Press release

Bennett lays down billion pound challenge to NHS foundation trusts

NHS foundation trusts must redouble their efforts to make efficiency savings in order to bring down a deficit that threatens to reach £1 billion this year.


The regulator warned the 152 foundation trusts their cherished freedoms will come under increasing pressure unless they demonstrate faster improvements in productivity, including urgently adopting more radical ways of working.

David Bennett, the Chief Executive of Monitor, spelled out the stark challenge facing the NHS to the Healthcare Financial Management Association (HFMA), which represents the finance directors of all NHS organisations. In a wide-ranging speech to the HFMA annual conference in Birmingham, he said:

  • the latest forecast deficit from all foundation trusts of £989 million for 2015/16 is “unaffordable” so essential savings must be made swiftly
  • foundation trusts in general had not used their freedoms to improve performance fast enough, and had been too slow to adopt best practice in efficiency
  • Monitor will clamp down further on poor financial and operational performance, including rating all foundation trusts on a sliding scale for the first time
  • individual foundation trusts will need to co-operate with their neighbours and commissioners to organise services in the most efficient way possible, even if that sometimes means giving up the provision of some medical specialities to others

Dr Bennett said:

The NHS is in the difficult position of having to design its future at the same time as fixing its present. The Five Year Forward View sets out a vision for how the NHS needs to change but it is going to be hard work getting there, especially as we have a huge challenge on our hands right now.

He added:

I recognise that just because deficits mostly sit with providers doesn’t mean they are the only NHS organisations that need to up their game. Nevertheless, current plans are unaffordable, and all providers have to make a major contribution to efficiency improvements, even those who aren’t currently forecasting to be in deficit. This means hospitals leaving no stone unturned, and adopting best and better practice everywhere; avoiding unnecessary expenditure, and adopting new ways of working.
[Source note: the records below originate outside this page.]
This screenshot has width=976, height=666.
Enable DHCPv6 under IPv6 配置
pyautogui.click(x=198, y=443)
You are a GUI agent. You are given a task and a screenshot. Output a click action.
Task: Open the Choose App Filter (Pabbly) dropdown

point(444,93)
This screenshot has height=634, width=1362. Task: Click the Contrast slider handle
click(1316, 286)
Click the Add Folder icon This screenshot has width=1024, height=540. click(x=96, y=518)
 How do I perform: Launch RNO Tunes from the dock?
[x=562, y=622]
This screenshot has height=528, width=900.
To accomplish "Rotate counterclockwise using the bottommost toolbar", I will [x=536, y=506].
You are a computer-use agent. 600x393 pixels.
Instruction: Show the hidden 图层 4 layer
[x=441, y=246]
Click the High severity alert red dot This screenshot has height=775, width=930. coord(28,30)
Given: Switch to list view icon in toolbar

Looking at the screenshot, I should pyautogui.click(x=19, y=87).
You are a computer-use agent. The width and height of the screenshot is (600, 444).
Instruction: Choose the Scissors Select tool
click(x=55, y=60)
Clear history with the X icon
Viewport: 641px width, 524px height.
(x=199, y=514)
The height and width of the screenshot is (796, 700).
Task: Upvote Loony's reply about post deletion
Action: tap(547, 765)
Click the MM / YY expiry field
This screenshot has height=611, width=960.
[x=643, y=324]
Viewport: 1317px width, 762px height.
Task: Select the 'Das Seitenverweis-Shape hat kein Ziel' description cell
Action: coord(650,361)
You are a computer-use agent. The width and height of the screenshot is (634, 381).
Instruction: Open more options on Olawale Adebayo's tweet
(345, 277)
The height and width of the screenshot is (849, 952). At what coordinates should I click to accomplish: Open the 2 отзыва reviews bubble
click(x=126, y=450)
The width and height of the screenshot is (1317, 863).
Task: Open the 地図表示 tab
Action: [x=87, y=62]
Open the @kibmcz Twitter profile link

Dr Bennett reaffirmed the principles underpinning foundation trust status – and noted that on balance foundation trusts were the best-managed NHS providers - but he warned trust managers that the foundation trust model would have to adapt to circumstances.

We have to do better, especially if freedoms are not to be completely eroded. We want to work with you to redesign patient services across organisational boundaries, where there may be some winners and some losers. We are not advocating the closure of vital hospital services, but we recognise that in some places they can be run better on a shared basis by trusts within a geographical area, for example through clinical networking arrangements.

Dr Bennett said that as the regulator of foundation trusts, Monitor would act sooner over under-performance and demand faster responses. Trusts found in breach of their licence would be ranked according to the seriousness of their financial and operational problems, echoing the Special Measures regime for inadequate care.

But he also promised more practical support for foundation trusts in difficulty, by getting the best performers to help the poorest through buddying arrangements, and creating a pool of troubleshooters to turnaround struggling trusts. He also backed those foundation trusts that were willing to take over the running of others in difficulty – although he warned it could take years to establish successful chains of hospitals.

Acknowledging that the NHS payment system had put the onus on providers to make efficiencies in the past, Dr Bennett signalled that commissioners would have to play an increasing part, managing demand and redesigning services so that they can be delivered more efficiently whilst also better meeting the needs of patients. He also insisted that central controls on foundation trust spending like agency staffing and management consultancy must be applied intelligently.

“We must be careful not to throw the baby out with the bathwater. The idea that we have empowered local leaders to focus on what they need to do, not bombard them with requests for information, or worse still try to manage their trusts for them, remains critical to the foundation trust model,” he said.